How the Internet is supposed to work is that everyone who pays for Internet access gets the ability to communicate with one another in one, vast virtual space. Ex. I pay my ISP for access to the Internet, Netflix pays their ISP for access to the Internet and we are both on the Internet. If I want to watch movies from Netflix then I just pay Netflix for access to their content. That should be the end of the story, but it's not.
Now via data caps, throttling and/or zero rating, my ISP wants to penalize me for watching Netflix and/or charge Netflix for access to me even though Netflix and I have already paid for access to the Internet. That second level of control and monetary double dipping by ISPs is not how the Internet was designed to work, but it will become the norm if we sit back and do nothing.
ISPs are dumb pipes for data. Nothing more, nothing less. They should not be allowed to turn into gatekeepers that can drive their customers to certain parts of the Internet and away from others.
Bundling is NOT BAD for consumers. It happens every day. When you buy a car, it is a bundling of parts. Could you afford a car if you had to buy each component separately? The manufacturer bundles those parts and sells it cheaper. Before you go and tell me that they sell cars but the individual part prices are inflated, then consider the network providers' offerings as the same thing; they sell bundles, but you can buy a part at a greater cost.
Furthermore, if Verizon wants to offer no-impact data for video coming from the DirecTV servers, it can. Just like T-Mobile provides no-impact data for the numerous video providers included in their Binge-On program.
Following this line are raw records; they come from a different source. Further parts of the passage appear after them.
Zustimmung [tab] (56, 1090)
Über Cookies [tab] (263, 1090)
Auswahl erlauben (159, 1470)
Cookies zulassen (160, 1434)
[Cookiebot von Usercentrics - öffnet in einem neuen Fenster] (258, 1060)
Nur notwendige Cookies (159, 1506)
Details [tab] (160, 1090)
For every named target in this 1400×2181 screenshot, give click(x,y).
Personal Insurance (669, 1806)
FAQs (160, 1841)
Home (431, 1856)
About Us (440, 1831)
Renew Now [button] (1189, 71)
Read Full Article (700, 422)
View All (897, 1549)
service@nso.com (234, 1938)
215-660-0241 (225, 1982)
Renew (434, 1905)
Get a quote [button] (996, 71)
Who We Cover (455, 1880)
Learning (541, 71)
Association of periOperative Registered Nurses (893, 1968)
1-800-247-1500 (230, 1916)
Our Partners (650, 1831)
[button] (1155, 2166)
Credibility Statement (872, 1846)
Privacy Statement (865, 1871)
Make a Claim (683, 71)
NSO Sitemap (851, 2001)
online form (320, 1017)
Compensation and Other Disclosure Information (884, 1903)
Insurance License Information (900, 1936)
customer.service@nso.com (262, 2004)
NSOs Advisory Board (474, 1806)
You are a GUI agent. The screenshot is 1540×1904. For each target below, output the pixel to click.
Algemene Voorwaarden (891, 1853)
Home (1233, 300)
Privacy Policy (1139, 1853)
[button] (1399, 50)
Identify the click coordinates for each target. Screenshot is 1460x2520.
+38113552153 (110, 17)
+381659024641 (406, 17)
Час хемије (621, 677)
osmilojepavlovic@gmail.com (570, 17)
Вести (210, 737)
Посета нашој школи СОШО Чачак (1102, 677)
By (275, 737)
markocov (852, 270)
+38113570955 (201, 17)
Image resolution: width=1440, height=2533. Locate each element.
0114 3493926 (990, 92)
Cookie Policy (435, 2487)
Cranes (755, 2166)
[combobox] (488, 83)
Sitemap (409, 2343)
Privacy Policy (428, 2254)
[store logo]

Not really a good comparison as a car is inherently a collection of parts, but delivering Internet, CableTV and telephone service aren't inherently related at all. A car without wheels can't be driven but CableTV functions exactly the same with or without Internet and telephone service.
Bundles in and of themselves are not inherently good or bad, but bundles used in an anti-competitive manor are bad long term even if they look consumer friendly in the short term. It's like Walmart's low prices. Customers love it until it kills off the neighboring businesses (and jobs) and suddenly Walmart went from being one of many options to the only option.
I think the phrase for that is pennywise, pound foolish.